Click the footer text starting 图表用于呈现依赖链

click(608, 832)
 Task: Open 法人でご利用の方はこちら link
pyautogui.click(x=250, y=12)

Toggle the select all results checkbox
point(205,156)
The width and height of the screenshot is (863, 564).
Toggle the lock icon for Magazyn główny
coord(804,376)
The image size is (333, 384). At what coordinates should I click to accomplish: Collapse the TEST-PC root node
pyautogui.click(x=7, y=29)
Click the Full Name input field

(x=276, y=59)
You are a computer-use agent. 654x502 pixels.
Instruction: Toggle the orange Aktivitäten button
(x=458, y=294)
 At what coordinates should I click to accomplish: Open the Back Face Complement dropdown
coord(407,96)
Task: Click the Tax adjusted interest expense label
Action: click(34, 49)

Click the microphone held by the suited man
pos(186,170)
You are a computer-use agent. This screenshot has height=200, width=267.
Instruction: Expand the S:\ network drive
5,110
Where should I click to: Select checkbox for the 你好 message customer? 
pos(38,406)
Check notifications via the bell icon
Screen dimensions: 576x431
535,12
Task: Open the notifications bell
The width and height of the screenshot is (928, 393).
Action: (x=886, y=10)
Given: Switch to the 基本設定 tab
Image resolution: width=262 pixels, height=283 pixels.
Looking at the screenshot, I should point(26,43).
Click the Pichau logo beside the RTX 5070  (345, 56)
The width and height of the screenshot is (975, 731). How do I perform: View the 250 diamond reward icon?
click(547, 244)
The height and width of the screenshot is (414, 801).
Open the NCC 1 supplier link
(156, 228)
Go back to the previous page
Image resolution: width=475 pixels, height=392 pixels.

* * *

Everything in the listing is to be restated exactly.

# RESULT FOR THIS TASK
Click the footer text starting 图表用于呈现依赖链

click(608, 832)
 Task: Open 法人でご利用の方はこちら link
pyautogui.click(x=250, y=12)

Toggle the select all results checkbox
point(205,156)
The width and height of the screenshot is (863, 564).
Toggle the lock icon for Magazyn główny
coord(804,376)
The image size is (333, 384). At what coordinates should I click to accomplish: Collapse the TEST-PC root node
pyautogui.click(x=7, y=29)
Click the Full Name input field

(x=276, y=59)
You are a computer-use agent. 654x502 pixels.
Instruction: Toggle the orange Aktivitäten button
(x=458, y=294)
 At what coordinates should I click to accomplish: Open the Back Face Complement dropdown
coord(407,96)
Task: Click the Tax adjusted interest expense label
Action: click(34, 49)

Click the microphone held by the suited man
pos(186,170)
You are a computer-use agent. This screenshot has height=200, width=267.
Instruction: Expand the S:\ network drive
5,110
Where should I click to: Select checkbox for the 你好 message customer? 
pos(38,406)
Check notifications via the bell icon
Screen dimensions: 576x431
535,12
Task: Open the notifications bell
The width and height of the screenshot is (928, 393).
Action: (x=886, y=10)
Given: Switch to the 基本設定 tab
Image resolution: width=262 pixels, height=283 pixels.
Looking at the screenshot, I should point(26,43).
Click the Pichau logo beside the RTX 5070  (345, 56)
The width and height of the screenshot is (975, 731). How do I perform: View the 250 diamond reward icon?
click(547, 244)
The height and width of the screenshot is (414, 801).
Open the NCC 1 supplier link
(156, 228)
Go back to the previous page
Image resolution: width=475 pixels, height=392 pixels.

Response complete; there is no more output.